(DATA TO USE begins)

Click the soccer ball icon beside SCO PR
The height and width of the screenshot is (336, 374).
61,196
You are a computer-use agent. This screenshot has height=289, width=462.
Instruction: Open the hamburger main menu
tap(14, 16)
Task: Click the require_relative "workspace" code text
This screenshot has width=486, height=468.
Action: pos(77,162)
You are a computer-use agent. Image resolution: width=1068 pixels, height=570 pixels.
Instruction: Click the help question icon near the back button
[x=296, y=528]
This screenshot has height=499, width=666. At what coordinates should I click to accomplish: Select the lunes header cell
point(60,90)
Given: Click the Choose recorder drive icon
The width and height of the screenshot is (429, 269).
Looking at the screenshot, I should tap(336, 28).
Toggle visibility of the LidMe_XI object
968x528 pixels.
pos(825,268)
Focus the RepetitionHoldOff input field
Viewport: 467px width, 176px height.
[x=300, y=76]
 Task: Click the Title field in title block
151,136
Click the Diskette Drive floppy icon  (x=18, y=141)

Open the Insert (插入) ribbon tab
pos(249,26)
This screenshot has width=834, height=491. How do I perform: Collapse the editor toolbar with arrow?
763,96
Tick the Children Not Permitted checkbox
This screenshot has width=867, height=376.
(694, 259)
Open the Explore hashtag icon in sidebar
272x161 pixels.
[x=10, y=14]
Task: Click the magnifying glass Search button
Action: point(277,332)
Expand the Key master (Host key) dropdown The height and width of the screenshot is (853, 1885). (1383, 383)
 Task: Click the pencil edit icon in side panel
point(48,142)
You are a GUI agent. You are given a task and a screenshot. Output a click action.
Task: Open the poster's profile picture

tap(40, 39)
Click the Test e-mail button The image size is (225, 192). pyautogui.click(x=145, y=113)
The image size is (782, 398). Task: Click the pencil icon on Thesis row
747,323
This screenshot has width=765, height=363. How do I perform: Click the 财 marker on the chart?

(DATA TO USE ends)

* [WHAT THIS TASK INVOLVES]:
Each line that includes the string "agent" should be copied from the data.

* [ANSWER FOR THE TASK]:
You are a computer-use agent. This screenshot has height=289, width=462.
You are a computer-use agent. Image resolution: width=1068 pixels, height=570 pixels.
You are a GUI agent. You are given a task and a screenshot. Output a click action.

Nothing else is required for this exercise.